The next phase accepts the lexical items combined by the preprocessor as input and produces a sequence of phrases as output. The head of each phrase is identified, and if the head of the phrase corresponds to an object in the domain for which a template object is defined, then an object of the appropriate type is associated with the phrase. For example, if the noun group is ``the Japanese company,'' the noun group is associated with an ENTITY object whose NATIONALITY slot is Japan.

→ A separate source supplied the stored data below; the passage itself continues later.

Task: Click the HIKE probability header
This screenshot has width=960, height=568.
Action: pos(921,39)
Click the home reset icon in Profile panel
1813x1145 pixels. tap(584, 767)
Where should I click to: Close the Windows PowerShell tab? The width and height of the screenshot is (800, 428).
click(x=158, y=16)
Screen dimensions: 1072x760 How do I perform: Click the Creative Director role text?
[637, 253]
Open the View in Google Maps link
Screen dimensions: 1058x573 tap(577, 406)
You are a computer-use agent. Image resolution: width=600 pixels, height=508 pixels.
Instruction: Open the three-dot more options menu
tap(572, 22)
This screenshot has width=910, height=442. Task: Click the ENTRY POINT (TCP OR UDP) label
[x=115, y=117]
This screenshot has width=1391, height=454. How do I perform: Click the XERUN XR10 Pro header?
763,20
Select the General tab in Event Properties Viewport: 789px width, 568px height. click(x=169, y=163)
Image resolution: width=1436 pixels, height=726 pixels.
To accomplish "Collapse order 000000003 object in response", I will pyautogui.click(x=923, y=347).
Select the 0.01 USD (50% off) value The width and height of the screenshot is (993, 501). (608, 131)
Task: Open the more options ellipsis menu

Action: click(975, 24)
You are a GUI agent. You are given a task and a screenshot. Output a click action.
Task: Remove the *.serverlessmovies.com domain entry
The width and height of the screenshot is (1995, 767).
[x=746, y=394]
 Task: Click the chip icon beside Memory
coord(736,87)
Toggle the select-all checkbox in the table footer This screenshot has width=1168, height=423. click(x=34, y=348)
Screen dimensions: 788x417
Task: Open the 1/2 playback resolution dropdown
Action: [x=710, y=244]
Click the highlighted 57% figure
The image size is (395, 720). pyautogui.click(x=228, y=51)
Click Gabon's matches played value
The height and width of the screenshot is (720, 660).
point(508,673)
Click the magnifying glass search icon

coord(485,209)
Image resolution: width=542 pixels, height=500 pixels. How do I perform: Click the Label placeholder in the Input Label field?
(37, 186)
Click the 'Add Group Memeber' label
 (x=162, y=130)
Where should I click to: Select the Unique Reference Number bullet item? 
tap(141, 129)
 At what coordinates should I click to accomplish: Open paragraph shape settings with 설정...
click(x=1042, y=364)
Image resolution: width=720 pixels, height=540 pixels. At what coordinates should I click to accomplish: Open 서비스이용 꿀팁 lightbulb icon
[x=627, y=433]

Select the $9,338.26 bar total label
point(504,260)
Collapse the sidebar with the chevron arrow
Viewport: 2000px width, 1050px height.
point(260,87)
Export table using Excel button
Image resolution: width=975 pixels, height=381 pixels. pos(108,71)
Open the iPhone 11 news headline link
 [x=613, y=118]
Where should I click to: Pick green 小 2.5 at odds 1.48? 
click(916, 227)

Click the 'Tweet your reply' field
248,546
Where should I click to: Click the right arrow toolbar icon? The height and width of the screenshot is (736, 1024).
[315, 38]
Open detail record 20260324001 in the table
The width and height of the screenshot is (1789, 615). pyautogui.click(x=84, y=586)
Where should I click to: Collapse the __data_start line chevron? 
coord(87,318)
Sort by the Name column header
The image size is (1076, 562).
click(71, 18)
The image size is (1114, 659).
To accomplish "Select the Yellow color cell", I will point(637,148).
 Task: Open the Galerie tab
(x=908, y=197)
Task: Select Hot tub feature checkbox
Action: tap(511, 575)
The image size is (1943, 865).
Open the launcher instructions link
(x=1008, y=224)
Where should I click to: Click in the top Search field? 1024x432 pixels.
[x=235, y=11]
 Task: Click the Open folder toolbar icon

The phrase parser constructs phrases that can be reliably described as a regular language. Attachment ambiguities are preserved for later phases where they will either be ignored as irrelevant, or combined on the basis of domain specific patterns when the combination can be done reliably.
The basic grammar of English used in this phase is a superset of that used in the MUC-4 FASTUS system. The main differences involve more detailed processing of numbers consisting of mixed numeric and sybolic parts (e.g. 3 million), currency phrases (e.g. DM 2500), and the recognition of bank names. Possible companies are treated as proper nouns and can be combined to form noun groups just as other proper nouns referring to locations, companies or people.
Lexical ambiguity can lead to multiple analyses at the end of the parsing phase. In general, longer phrases are prefered to shorter ones. In mixed case texts, nominals with proper noun heads are preferred to other analyses if they are capitalized. In upper-case-only texts, company names are preferred to other analyses because of the central role that companies play in the joint venture domain. However, in upper-case-only texts, common nouns and verbs are preferred to location names when ambiguity arises, because of the relatively large number of locations in the gazetteer that overlap with ordinary English words.
As an example, here is how the PHRASE PARSER ananlyzes the first sentence of the walkthrough example:
CN: "BRIDGESTONE " (0,1) Head: BRIDGESTONE NG: "SPORTS " (1,2) Head: SPORTS ACTIVE/PASSIVE: "SAID " (3,4) Head: SAID NG: "FRIDAY " (4,5) Head: FRIDAY NG: "IT " (5,6) Head: IT ACTIVE: "HAS SET " (6,8) Head: SET PREP: "UP " (8,9) Head: UP NG: "JOINT-VENTURE " (9,12) Head: JOINT-VENTURE PREP: "IN " (12,13) Head: IN LOC: "TAIWAN " (13,14) Head: TAIWAN PREP: "WITH " (14,15) Head: WITH NG: "LOCAL CONCERN " (15,18) Head: CONCERN CONJ: "AND " (18,19) Head: AND NG: "JAPANESE TRADING HOUSE " (19,23) Head: HOUSE INF: "TO PRODUCE " (23,25) Head: PRODUCE NG: "GOLF CLUBS " (25,27) Head: CLUBS INF: "TO BE " (27,29) Head: BE ACTIVE/PASSIVE: "SHIPPED " (29,30) Head: SHIPPED PREP: "TO " (30,31) Head: TO LOC: "JAPAN " (31,32) Head: JAPAN
At this point the system now has entity objects representing a company named ``BRIDGESTONE,'' a ``JOINT-VENTURE'' and a ``LOCAL CONCERN.'' The local concern has a location of ``TAIWAN'' because that was the most recently mentioned location. The system did not realize that a noun group with the head ``HOUSE'' could refer to a company, so no entity is created for ``JAPANESE TRADING HOUSE.''